Parathyroid hormone

Parathyroid hormone (PTH), also known as parathormone or parathyrin, is a peptide hormone secreted by the parathyroid glands. It plays a critical role in regulating serum calcium and phosphate levels through its actions on bone, kidneys, and the small intestine. PTH increases serum calcium levels and is opposed by calcitonin. It also promotes the synthesis of calcitriol, the active form of vitamin D.

PTH is secreted in response to low blood serum calcium (Ca²⁺) levels and is a key regulator of bone remodeling, the continuous process of bone resorption and formation. PTH indirectly stimulates osteoclast activity, promoting the release of calcium from the bone matrix to restore serum calcium levels. The bones serve as a reservoir of calcium, releasing it as needed to maintain homeostasis in the face of fluctuating metabolism, stress, and nutritional status.

Produced primarily by the chief cells of the parathyroid glands, PTH is a polypeptide prohormone (precursor to a hormone) consisting of 84 amino acids and has a molecular mass of approximately 9500 Da. Its gene is located on chromosome 11 in humans.

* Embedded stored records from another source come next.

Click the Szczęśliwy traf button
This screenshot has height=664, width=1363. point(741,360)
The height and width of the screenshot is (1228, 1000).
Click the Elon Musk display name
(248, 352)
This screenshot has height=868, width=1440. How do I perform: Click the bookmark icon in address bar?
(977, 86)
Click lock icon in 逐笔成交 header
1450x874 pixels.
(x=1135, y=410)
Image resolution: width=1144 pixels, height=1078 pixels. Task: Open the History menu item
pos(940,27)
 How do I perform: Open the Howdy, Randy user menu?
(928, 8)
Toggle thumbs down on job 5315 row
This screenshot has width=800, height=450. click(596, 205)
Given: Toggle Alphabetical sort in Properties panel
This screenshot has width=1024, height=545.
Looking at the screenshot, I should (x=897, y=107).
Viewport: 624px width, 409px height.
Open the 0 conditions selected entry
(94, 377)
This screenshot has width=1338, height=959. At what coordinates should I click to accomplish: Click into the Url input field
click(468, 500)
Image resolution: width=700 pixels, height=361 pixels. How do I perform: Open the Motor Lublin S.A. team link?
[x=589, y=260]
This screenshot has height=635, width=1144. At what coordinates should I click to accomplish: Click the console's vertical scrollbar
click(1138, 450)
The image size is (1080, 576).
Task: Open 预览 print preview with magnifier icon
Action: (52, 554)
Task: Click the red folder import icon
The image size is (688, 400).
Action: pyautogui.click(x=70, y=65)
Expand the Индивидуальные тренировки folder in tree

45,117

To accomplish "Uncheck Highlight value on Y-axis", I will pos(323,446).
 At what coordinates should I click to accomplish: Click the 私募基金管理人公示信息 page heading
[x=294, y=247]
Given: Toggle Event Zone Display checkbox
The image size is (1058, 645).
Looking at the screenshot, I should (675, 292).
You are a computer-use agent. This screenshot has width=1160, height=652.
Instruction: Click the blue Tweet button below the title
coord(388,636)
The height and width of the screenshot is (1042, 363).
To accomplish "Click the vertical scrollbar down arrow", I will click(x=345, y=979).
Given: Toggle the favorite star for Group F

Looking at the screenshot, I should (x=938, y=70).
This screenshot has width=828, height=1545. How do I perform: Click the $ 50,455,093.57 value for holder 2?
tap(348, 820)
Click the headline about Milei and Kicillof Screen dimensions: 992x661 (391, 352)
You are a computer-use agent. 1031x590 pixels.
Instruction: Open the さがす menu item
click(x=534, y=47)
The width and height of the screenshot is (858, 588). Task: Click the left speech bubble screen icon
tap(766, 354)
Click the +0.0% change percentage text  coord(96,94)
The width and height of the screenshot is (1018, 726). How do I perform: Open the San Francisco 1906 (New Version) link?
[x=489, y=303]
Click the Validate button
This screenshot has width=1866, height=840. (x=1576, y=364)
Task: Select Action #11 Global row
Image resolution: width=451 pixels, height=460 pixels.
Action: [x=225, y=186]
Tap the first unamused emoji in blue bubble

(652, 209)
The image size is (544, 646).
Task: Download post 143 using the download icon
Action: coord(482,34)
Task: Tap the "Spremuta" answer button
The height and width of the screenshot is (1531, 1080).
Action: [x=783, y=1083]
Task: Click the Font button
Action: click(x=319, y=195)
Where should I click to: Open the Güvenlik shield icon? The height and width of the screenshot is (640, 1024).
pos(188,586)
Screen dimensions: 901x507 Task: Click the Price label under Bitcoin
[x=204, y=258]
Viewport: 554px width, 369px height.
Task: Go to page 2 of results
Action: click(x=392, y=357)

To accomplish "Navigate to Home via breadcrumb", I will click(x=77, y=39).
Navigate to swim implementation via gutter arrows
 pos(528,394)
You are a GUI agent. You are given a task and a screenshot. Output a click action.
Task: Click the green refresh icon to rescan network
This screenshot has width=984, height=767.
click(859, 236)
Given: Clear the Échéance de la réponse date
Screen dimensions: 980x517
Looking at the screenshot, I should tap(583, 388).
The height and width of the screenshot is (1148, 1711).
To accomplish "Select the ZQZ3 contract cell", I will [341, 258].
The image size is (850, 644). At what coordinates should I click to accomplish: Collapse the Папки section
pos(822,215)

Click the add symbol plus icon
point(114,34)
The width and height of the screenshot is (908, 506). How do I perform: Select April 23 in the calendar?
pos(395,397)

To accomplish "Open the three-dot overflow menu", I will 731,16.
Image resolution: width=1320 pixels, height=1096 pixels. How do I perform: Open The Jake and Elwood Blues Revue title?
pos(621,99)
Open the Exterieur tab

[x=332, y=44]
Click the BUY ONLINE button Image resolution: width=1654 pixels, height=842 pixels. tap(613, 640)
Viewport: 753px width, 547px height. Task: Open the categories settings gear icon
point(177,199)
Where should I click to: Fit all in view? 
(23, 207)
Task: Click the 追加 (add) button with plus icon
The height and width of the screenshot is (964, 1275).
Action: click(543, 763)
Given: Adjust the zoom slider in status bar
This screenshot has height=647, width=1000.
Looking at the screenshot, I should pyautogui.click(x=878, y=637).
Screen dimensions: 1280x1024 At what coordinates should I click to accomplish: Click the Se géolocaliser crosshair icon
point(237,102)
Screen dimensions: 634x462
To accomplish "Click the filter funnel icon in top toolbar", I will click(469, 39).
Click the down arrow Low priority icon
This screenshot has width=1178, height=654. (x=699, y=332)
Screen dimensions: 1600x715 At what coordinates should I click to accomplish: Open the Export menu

PTH exerts its biological effects via two main receptors. The Parathyroid hormone 1 receptor, activated by the 34 N-terminal amino acids of PTH, is highly expressed in bone and kidney cells. The Parathyroid hormone 2 receptor is predominantly found in the central nervous system, pancreas, testes, and placenta. The hormone has a short half-life of approximately 4 minutes. Dysregulation of PTH secretion, as seen in conditions like hypoparathyroidism, hyperparathyroidism, and paraneoplastic syndromes, can result in bone disease, hypocalcemia, or hypercalcemia.